On October 31, 2014, Mr. G. was examined by Ana A. Gil, M.D., for the Department of Disability Services ("DDS"). He reported having frequent flashbacks of his childhood physical abuse and of an incident when a woman lit herself on fire in front of him while he was serving as a guard in Korea (R. 640-41). Mr. G. also reported feelings of hopelessness, helplessness, decreased energy, social isolation and poor sleep, as well as a history of dizziness, blurred vision and headaches (R. 641). On examination, he had mild psychomotor retardation, a sad and restricted affect, and moderately depressed mood (R. 642). Mr. G.'s thought process was logical, but he kept thinking about his experience in the Army (Id.). Tests of Mr. G.'s memory, general knowledge and judgment were normal (R. 642-43).
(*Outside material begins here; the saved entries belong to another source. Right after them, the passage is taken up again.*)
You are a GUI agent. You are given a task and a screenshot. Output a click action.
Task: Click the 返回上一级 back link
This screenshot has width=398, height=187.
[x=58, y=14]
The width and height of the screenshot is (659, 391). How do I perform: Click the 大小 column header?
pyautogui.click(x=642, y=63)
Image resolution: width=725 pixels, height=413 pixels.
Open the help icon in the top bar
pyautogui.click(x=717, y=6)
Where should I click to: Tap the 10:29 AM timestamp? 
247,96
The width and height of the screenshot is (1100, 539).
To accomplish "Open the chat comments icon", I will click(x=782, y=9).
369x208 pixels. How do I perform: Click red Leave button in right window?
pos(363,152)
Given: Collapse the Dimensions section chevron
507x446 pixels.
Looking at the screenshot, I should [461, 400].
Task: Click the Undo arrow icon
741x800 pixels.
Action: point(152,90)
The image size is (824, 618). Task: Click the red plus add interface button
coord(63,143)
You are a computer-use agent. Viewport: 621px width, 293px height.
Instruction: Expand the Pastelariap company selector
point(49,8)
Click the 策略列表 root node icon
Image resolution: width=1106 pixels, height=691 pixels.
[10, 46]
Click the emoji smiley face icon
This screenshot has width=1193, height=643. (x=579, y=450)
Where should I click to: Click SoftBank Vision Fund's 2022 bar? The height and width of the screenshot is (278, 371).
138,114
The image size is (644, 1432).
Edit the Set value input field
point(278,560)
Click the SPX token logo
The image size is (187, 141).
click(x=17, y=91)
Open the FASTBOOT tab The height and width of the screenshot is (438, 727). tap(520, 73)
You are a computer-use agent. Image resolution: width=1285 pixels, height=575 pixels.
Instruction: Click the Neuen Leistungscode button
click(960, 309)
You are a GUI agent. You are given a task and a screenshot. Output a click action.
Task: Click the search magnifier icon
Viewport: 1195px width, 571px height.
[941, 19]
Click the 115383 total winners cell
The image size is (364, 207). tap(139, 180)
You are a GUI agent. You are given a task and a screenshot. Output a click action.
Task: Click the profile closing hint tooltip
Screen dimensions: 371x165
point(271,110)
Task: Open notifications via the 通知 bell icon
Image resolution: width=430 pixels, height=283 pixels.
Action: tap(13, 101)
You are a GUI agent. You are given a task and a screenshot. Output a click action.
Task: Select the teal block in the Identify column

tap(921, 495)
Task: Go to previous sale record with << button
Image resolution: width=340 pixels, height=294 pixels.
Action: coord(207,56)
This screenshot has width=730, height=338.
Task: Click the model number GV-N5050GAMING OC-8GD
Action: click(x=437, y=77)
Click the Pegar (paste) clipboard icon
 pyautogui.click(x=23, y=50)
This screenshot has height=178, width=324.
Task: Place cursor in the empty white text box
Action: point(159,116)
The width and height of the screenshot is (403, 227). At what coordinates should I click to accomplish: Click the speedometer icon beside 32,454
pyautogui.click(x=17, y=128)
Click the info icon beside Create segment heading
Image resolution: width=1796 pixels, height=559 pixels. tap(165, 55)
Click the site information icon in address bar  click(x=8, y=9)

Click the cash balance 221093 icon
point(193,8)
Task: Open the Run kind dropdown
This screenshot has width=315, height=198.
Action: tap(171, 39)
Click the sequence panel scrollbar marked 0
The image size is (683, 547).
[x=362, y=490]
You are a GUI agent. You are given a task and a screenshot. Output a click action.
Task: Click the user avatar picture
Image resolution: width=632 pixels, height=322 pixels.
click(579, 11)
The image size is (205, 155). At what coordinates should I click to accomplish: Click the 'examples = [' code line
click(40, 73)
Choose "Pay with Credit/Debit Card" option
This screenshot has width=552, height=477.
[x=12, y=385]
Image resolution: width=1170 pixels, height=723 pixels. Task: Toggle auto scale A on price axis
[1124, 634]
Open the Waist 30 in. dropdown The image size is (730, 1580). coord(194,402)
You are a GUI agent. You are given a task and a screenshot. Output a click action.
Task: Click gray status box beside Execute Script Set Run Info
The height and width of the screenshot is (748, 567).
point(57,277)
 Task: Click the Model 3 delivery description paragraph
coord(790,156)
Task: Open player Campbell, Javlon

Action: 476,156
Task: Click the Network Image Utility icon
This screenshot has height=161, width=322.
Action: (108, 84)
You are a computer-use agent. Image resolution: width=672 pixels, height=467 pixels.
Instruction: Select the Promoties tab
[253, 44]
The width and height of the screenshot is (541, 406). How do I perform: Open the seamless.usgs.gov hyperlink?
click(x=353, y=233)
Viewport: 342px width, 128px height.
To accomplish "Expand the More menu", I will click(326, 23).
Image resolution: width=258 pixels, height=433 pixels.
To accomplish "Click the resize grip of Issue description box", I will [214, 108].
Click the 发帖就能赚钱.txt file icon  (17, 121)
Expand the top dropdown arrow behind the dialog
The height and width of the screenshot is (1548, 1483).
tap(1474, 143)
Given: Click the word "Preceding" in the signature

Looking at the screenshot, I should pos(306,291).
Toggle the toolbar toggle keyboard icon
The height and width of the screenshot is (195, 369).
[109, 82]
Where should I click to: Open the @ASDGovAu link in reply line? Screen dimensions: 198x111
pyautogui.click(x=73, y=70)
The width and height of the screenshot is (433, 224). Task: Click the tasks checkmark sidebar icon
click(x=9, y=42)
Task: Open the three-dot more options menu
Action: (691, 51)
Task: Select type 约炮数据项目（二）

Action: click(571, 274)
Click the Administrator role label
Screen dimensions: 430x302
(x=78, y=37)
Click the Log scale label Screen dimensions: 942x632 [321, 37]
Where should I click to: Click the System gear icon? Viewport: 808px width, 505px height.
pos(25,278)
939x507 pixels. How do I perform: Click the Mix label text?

Dr. Gil diagnosed him with moderate to severe adjustment disorder with depressed mood, moderate chronic PTSD, and a history of chronic alcohol dependence (R. 644).
On November 19, 2014, a non-examining state agency psychologist opined that Mr. G. had severe anxiety disorders, affective disorders and alcohol addiction disorders that caused him moderate difficulties in maintaining concentration, persistence or pace, and mild difficulties in other areas of functioning (R. 77-80, 87). On reconsideration, although Mr. G. had reported increased depression (R. 98), another non-examining state agency psychologist found no significant change in his symptoms and reaffirmed the prior state agency determination (R. 103).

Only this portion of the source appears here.